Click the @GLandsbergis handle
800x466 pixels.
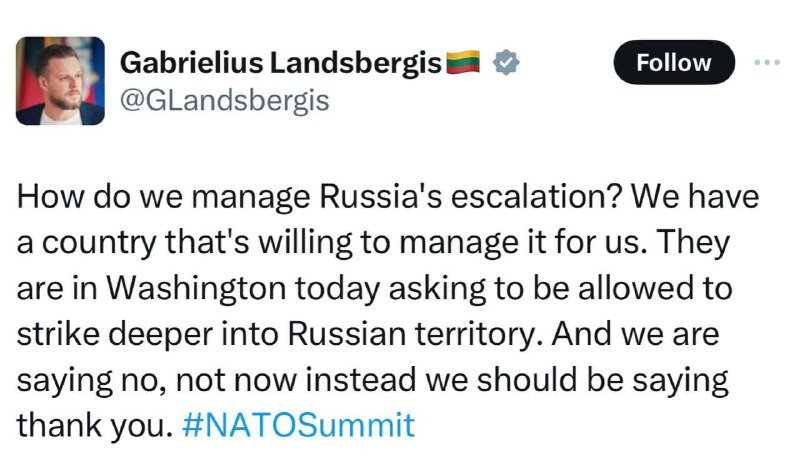coord(225,101)
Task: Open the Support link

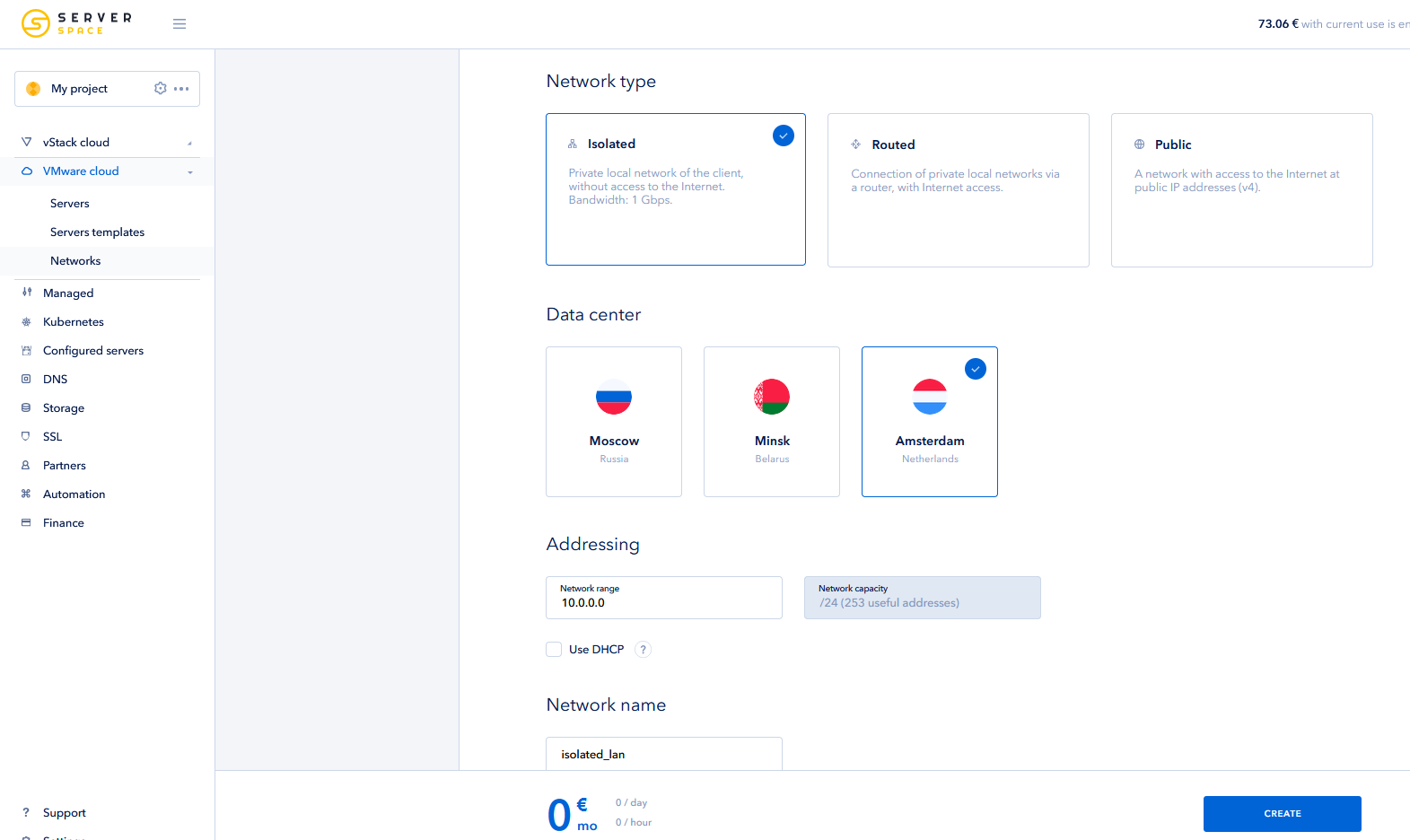Action: pos(65,813)
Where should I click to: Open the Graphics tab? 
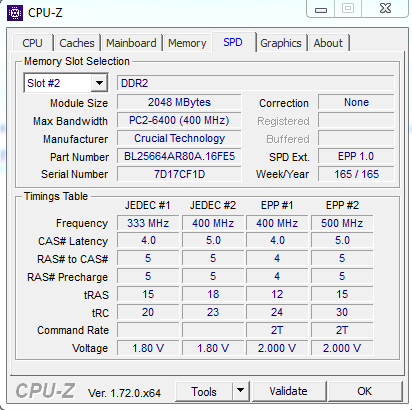[281, 43]
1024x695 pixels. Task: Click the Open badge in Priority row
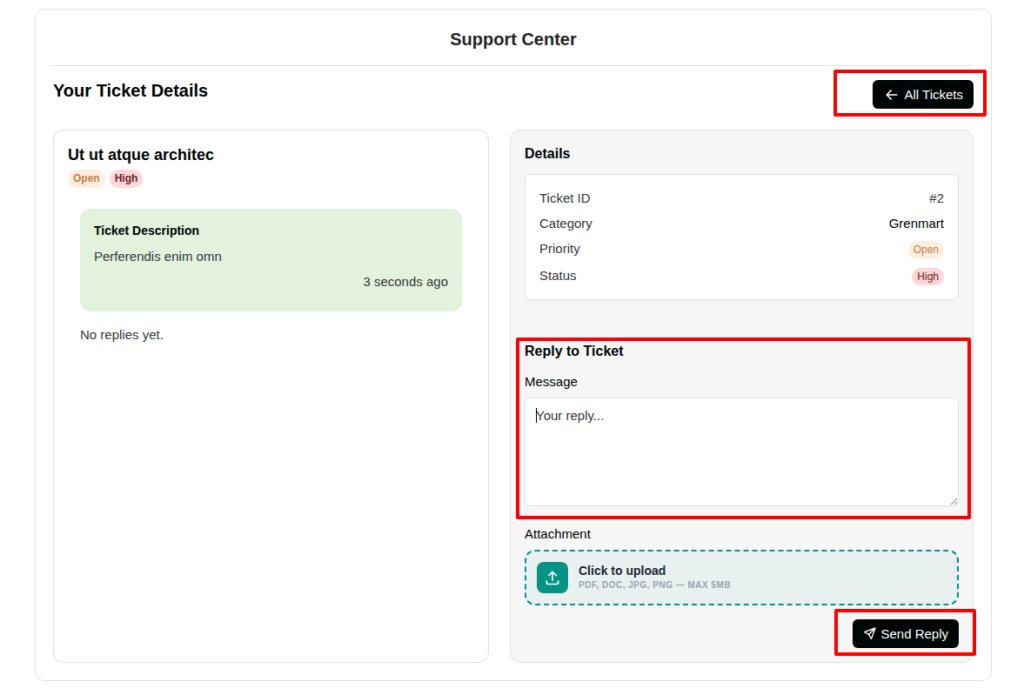(x=925, y=250)
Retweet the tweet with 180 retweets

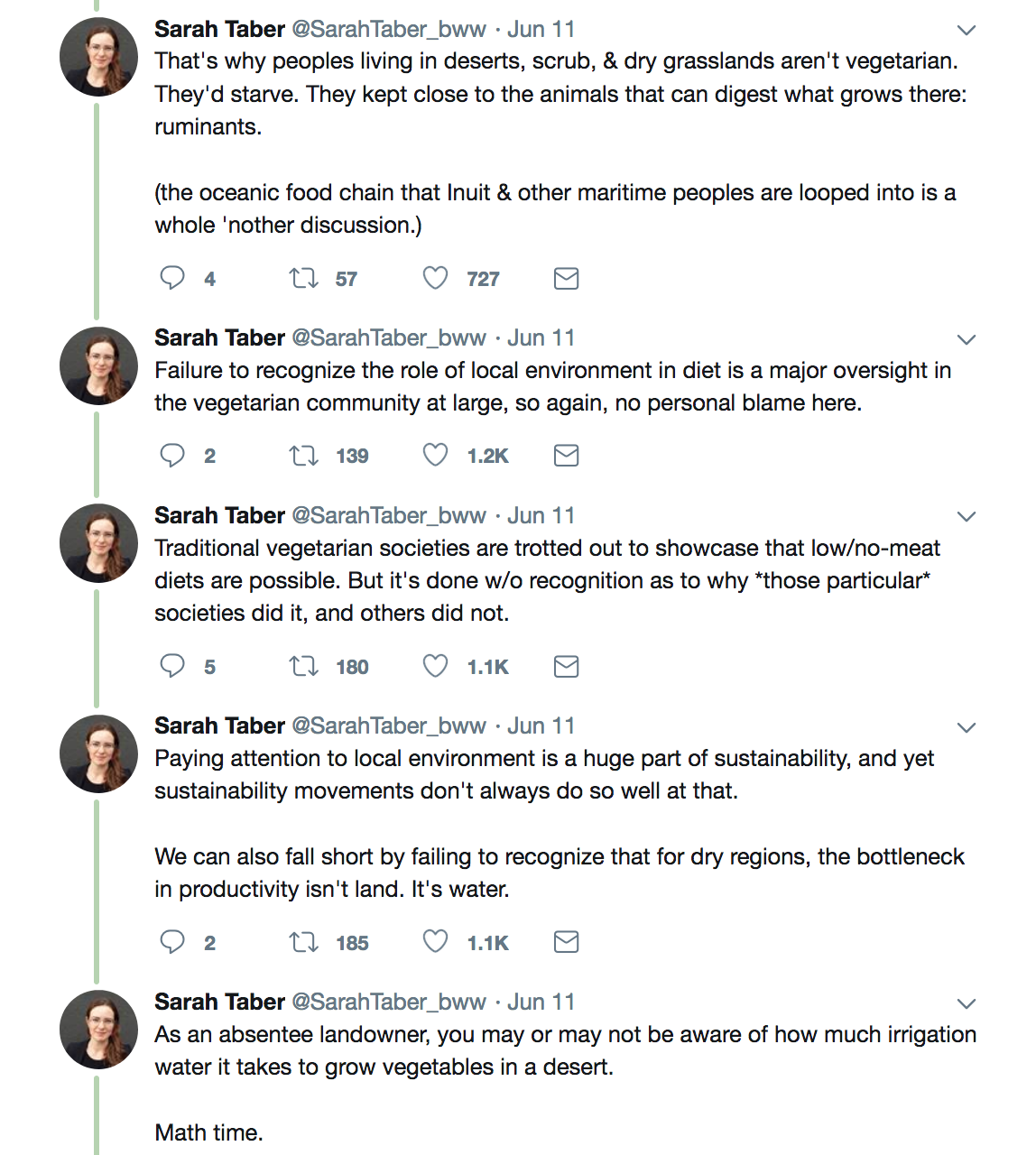(x=303, y=666)
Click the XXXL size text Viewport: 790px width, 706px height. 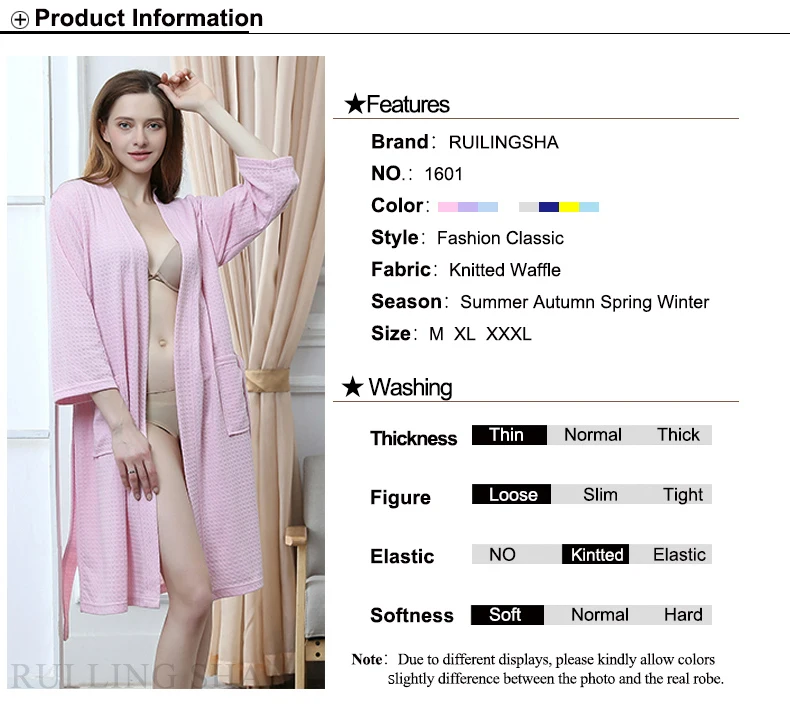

Your task:
Retype the data in full. Images do not go in the copy.

Your solution:
Click the @GLandsbergis handle
800x466 pixels.
coord(225,101)
Task: Open the Support link

Action: pos(65,813)
Where should I click to: Open the Graphics tab? 
[281, 43]
1024x695 pixels. Task: Click the Open badge in Priority row
(x=925, y=250)
Retweet the tweet with 180 retweets

(x=303, y=666)
Click the XXXL size text Viewport: 790px width, 706px height. 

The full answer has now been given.